Aims
Age-related macular degeneration (AMD) is a neurodegenerative disease characterised by irreversible vision loss. In the degenerating retina, we have previously shown that a loss of extracellular vesicle (EV) bioavailability is correlated with key pathological features of AMD including photoreceptor cell death and large-scale inflammatory cascades. We therefore hypothesise that replenishment of EV from cells shown previously to have therapeutic benefits to the eye, such as bone marrow-derived mesenchymal stem cell EV (BM-MSC-EV), and their molecular cargo, may restore lost EV homeostatic communication pathways, slowing the progression of degeneration.
Methods
EV were isolated from BM-MSC cell culture supernatant using tangential flow filtration and size exclusion chromatography. EV or vehicle (PBS) were administered to the retina via intravitreal injection at a dose of 2.0x109 EV/μL (1μL) prior to degeneration using a well-established photo-oxidative damage model of retinal degeneration (100k lux bright white-light for 5 days).

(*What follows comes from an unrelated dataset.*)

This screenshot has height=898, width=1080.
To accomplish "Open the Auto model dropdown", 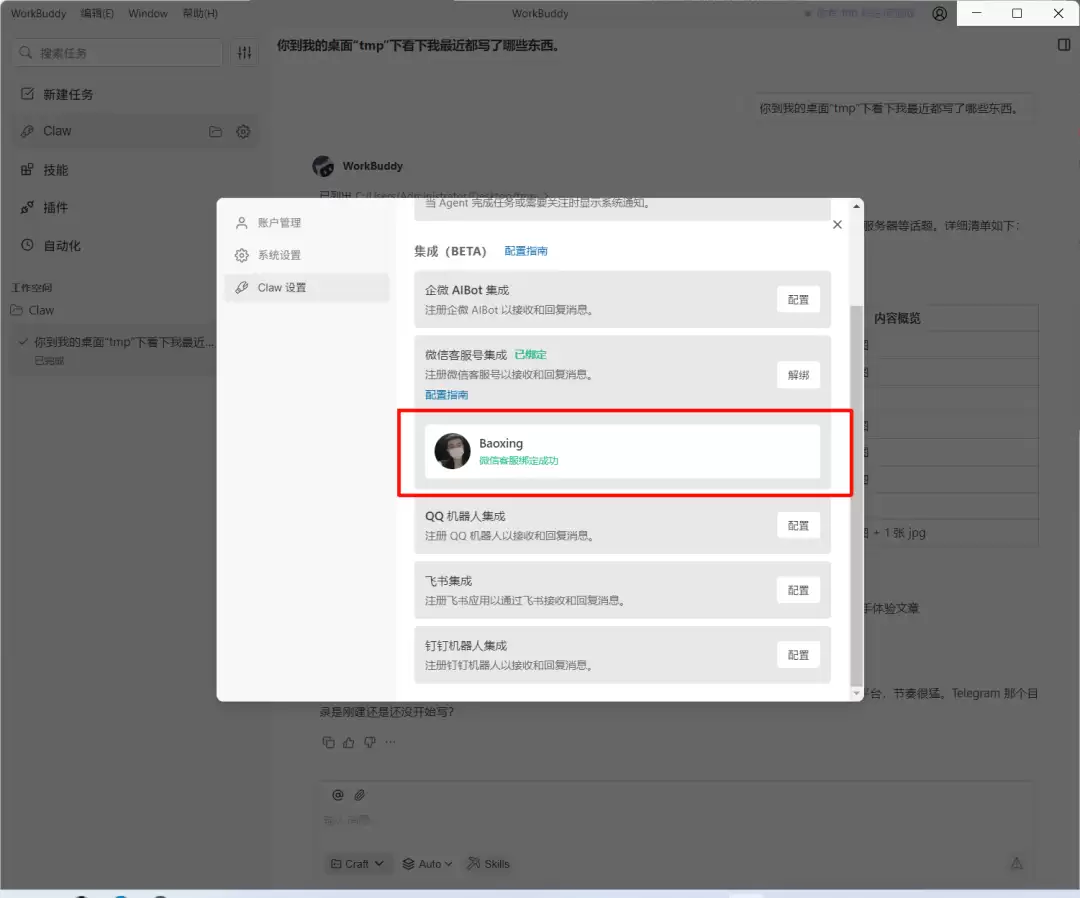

Electroretinography and optical coherence tomography were used to measure retinal function and morphology respectively following degeneration, while TUNEL and IBA-1+ immunohistochemistry was conducted on retinal cryosections to determine levels of cell death and inflammation.
Results
Compared to PBS-injected controls, delivery of BM-MSC EVs resulted in significantly higher retinal function, reduced presence of infiltration and activated microglia/macrophages as a measure of inflammation, and decreased levels of retinal cell death.
Conclusions
Our data supports BM-MSC-EV as a potential therapeutic EV source to slow the progression of retinal degeneration. These data suggest BM-MSC may provide a novel EV source for delivery of current and future therapeutics for retinal degeneration.